ANTIMICROBIAL-RELATED ADVERSE DRUG REACTION IN A TERTIARY CARE HOSPITAL
Â Objective: The objective of the study was to evaluate the adverse drug reaction (ADR) related to commonly used antimicrobials in a tertiary care hospital.
Methods: A prospective spontaneous reporting study involving, active methods (pharmacist actively looking for suspected ADRs) and passive methods (stimulating prescribers to report suspected ADRs) was carried out in all departments of a tertiary care hospital, for 1 year. Patients of all age groups were included in the study. The data for the study were taken from case sheets, investigation reports of patients who had experienced an ADR, personal interviews with reporting persons or clinicians, personal interviews with patient or patient's attendant, past history of medication use, which were generally obtained from, prescriptions from the past, reports of medical and surgical interventions, referral letters, ADR reporting forms. Collected data were then analyze for causality assessment by Naranjo's scale and severity assessment by Hartwig and Siegel's scale.
Result: During 1 year of study period, 75 ADRs related to antimicrobial were reported among 1354 patients who were given antibiotic for the treatment. The incidence rate of antibiotic was found to be 5.53%. The department that reported ADR was medicine (10.16%), ENT (4.6%), pediatric (8.12%), orthopedics (06.9%), surgery (06.9%), chest and tuberculosis (04.6%), obstetrics and gynecology (06.9%), dentistry (02.3%), and skin (10.16%). The most common ADRs were related to gastrointestinal tract; dermatological reactions were second in the list of antimicrobial drugs causing ADR. In this study, among antimicrobials, fluoroquinolones, and beta-lactam antibiotics were the most common drugs causing gastrointestinal and dermatological ADRs. There was no unknown ADR reported that may need to be further investigated through active monitoring. All patients recovered from ADRs without any complications. The causality was assessed by Naranjo's scale and it revealed that out of 75 antibiotics related ADR 48 (64%) were possible, 27 (36%) were probable, 3 (4.00%) were definate, and 0% were unlikely. According to the Hartwig and Siegel's scale, most of ADR were mild 45 (60%) and moderate 30 (40%) in nature.

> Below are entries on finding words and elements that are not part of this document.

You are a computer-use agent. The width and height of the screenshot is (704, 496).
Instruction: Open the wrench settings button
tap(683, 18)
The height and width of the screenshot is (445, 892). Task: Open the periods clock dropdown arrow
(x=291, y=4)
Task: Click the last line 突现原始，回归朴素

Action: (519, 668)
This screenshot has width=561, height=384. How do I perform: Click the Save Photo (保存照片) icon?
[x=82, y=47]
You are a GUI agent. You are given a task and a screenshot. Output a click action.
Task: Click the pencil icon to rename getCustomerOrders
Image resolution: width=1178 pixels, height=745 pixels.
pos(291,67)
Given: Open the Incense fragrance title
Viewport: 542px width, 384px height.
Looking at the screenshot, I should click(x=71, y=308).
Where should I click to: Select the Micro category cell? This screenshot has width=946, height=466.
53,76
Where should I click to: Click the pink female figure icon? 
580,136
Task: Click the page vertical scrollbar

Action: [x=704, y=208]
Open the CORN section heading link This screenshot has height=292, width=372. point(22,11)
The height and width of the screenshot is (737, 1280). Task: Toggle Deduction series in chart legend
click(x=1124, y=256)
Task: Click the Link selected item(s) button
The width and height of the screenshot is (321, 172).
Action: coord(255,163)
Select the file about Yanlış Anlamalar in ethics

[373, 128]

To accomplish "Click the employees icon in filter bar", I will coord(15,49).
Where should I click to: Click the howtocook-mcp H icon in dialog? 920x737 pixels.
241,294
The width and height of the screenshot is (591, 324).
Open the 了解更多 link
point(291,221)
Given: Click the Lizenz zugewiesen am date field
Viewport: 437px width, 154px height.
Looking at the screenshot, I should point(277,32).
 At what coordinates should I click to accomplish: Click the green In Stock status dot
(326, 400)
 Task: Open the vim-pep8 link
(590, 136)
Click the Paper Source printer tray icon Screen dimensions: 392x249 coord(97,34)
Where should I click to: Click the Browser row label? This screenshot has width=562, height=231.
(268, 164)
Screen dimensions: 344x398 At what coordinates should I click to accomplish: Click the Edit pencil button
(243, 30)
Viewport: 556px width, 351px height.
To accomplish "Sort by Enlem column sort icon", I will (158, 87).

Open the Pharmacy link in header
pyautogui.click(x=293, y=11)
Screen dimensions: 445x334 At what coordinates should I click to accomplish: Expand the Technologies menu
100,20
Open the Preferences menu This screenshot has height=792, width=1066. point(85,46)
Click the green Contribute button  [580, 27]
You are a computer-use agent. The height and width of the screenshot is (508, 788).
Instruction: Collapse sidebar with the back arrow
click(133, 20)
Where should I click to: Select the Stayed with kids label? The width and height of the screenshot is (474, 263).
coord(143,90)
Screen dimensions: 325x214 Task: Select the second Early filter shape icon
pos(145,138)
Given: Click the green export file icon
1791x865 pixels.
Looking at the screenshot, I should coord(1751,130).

Conclusion: ADRs related to antimicrobials occurs frequently. Among antimicrobials, fluoroquinolones, and beta-lactam antibiotics were the most common drugs causing gastrointestinal and dermatological ADRs. The health-care system can promote the spontaneous reporting of antimicrobial ADR to pharmacovigilance center for ensuring safe drug use and patient care.